→ Instructions for the task
Would you please copy each line of the data in which the string "text" occurs?
□ □ □
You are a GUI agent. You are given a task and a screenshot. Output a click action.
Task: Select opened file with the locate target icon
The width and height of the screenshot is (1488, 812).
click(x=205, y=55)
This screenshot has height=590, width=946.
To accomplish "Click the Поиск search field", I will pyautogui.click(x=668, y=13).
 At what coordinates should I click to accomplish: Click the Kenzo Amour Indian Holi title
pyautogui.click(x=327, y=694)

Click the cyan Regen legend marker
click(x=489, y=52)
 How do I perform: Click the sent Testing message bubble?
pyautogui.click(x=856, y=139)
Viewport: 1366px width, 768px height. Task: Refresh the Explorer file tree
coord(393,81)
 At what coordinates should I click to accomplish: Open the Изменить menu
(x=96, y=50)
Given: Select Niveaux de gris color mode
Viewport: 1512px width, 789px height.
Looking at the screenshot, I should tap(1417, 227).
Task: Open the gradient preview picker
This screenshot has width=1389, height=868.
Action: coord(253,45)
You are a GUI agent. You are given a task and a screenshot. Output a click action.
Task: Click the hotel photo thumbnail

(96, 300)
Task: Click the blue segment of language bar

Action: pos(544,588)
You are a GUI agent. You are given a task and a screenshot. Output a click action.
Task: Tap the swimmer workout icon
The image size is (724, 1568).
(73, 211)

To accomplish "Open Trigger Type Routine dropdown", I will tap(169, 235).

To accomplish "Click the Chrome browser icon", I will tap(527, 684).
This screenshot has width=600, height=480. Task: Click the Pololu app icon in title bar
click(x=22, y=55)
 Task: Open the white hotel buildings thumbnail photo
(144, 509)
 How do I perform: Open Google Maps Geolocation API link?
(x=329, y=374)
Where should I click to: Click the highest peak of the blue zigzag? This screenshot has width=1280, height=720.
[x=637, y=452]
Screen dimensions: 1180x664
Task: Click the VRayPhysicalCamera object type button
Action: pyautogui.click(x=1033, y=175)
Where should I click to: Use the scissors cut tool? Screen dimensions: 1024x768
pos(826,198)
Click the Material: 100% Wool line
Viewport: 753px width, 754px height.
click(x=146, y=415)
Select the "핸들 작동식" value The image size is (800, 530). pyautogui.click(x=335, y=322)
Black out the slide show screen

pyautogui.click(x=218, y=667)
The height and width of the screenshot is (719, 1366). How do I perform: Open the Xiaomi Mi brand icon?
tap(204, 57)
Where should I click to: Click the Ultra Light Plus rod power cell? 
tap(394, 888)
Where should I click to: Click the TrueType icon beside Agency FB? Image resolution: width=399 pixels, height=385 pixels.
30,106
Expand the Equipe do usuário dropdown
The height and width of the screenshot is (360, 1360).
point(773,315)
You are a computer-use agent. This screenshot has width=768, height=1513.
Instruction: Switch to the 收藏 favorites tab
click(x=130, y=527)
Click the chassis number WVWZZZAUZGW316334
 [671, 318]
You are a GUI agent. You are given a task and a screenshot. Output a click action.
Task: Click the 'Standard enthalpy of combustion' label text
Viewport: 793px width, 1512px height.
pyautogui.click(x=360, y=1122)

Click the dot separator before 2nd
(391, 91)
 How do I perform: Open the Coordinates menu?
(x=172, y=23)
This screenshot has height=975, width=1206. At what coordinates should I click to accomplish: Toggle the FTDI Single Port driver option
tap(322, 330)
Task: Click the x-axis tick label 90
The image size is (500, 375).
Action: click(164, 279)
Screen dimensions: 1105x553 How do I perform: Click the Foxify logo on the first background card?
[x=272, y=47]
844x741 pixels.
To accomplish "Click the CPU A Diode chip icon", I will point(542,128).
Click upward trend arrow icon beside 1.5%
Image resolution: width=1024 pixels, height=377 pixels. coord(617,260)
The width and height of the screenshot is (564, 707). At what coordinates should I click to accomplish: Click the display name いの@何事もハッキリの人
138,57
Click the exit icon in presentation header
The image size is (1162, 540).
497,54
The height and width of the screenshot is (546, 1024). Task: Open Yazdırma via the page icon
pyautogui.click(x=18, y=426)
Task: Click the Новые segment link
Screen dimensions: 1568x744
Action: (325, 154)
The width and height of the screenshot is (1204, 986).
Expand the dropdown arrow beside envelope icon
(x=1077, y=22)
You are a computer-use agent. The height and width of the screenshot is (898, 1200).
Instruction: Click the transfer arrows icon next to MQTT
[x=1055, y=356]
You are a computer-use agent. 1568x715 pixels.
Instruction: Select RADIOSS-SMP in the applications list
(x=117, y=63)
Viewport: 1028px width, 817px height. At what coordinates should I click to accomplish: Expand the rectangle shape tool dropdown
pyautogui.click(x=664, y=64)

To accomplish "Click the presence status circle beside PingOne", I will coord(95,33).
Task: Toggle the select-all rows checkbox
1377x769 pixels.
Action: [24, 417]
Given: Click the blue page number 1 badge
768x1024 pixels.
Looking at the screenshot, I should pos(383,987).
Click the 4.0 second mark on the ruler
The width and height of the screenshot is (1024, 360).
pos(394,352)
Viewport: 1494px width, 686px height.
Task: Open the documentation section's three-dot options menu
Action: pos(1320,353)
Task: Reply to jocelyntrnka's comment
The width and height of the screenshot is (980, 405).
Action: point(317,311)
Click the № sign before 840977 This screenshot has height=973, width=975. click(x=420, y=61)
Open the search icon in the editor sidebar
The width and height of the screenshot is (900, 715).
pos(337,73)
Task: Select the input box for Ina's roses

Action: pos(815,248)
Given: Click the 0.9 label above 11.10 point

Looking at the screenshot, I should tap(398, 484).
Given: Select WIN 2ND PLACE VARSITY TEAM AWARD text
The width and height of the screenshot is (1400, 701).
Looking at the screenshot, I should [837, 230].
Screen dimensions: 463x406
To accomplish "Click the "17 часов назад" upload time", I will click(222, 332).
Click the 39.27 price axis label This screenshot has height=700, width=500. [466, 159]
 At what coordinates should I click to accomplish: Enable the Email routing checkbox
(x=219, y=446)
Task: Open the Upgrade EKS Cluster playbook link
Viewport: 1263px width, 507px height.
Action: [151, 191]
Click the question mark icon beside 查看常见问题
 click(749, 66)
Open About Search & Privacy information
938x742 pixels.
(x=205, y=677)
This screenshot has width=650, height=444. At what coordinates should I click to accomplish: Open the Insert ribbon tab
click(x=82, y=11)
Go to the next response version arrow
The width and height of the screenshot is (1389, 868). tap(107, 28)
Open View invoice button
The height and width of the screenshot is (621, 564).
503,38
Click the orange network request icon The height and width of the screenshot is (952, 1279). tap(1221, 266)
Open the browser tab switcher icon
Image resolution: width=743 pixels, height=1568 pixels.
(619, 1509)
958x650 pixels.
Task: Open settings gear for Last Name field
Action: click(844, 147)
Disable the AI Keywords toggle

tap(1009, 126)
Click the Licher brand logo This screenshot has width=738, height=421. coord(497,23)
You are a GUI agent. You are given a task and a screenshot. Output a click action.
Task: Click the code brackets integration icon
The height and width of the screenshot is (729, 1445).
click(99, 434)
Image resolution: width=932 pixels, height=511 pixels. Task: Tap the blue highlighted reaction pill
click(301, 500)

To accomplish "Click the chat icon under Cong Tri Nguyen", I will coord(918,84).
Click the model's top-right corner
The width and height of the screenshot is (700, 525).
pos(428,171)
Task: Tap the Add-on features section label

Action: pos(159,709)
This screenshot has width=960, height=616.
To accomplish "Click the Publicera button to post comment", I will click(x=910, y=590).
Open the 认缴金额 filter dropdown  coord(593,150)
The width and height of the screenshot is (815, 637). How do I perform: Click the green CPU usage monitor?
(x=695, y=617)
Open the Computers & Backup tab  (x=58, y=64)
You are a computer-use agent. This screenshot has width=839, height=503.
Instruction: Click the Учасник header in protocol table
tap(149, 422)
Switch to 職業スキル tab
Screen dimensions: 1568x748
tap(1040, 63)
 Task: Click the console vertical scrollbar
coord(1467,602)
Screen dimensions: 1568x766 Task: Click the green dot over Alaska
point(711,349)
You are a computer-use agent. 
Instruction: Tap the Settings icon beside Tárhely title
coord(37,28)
□ □ □
→ Completed exercise
Task: Click the 'Standard enthalpy of combustion' label text
Given: Select WIN 2ND PLACE VARSITY TEAM AWARD text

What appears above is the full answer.